Vers des kits bon marché pour diagnostiquer le cancer

A partir d’ une technologie existante, une équipe russe espère un jour pouvoir mettre au point des traitements pour soigner la maladie d’Alzheimer ou le cancer.

L’équipe du docteur en pharmacologie Mikhaïl Pokrovski, à Belgorod, en Russie, a mis au point un test permettant de détecter en cinq minutes une grossesse chez une vache, quinze jours après l’insémination. Il sera commercialisé avant la fin 2016 entre 2,70 et 4 euros.

Les méthodes existantes permettent de déceler la grossesse chez les vaches au bout de deux mois. Or, les éleveurs de la région voudraient savoir le plus tôt possible si les bêtes sont pleines, afin, en cas d’échec, de reproduire la tentative rapidement. On sait que près d’un tiers des femelles ne sont pas fécondées du premier coup, ce qui entraîne les pertes pour les producteurs.
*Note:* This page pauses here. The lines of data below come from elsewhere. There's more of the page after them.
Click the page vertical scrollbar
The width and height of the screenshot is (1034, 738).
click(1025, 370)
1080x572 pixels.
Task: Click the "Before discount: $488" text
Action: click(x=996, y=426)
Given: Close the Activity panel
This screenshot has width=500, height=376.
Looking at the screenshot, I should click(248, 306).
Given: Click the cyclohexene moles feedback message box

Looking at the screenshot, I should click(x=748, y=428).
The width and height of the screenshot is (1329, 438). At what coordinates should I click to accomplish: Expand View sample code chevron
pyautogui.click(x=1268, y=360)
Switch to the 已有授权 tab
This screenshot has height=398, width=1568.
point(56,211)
Ce test révolutionnaire a été conçu en se basant sur une technique découverte par le biochimiste argentin César Milstein et son collègue allemand Georges Köhler, Prix Nobel de médecine 1984. Mikhaïl Pokrovski et son équipe recréent des anticorps monoclonaux, ces protéines complexes utilisées par le système immunitaire pour détecter et neutraliser les agents pathogènes.

À quand des tests pour diagnostiquer des maladies humaines, comme la maladie d’Alzheimer? Ce n’est qu’une question de temps, car les technologies sont là.

Injecter des anticorps pour soigner

L’étape suivante serait d’injecter ces anticorps aux malades pour les soigner. «Imaginez une personne atteinte d’un cancer, explique M. Pokrovski. Son organisme produit des anticorps afin de combattre la maladie, mais leur quantité est insuffisante. Si la science parvenait à reproduire des anticorps identiques, on pourrait les injecter dans le corps malade afin de réparer les cellules cancéreuses.»

Un espoir notamment pour les victimes du cancer. Mais la fabrication de ces substances est encore loin d’être au point. Selon le professeur Pokrovski, la difficulté principale est liée au processus très complexe de la fabrication des substances contenant ces anticorps monoclonaux. «Dans le monde entier, les médecins n’en sont qu’aux débuts des recherches en la matière, explique-t-il. Nous ne sommes encore qu’à l’orée d’une voie certes très prometteuse, mais aussi très longue.»

Aujourd’hui, seuls 3 % des médicaments sont produits à base d’anticorps monoclonaux.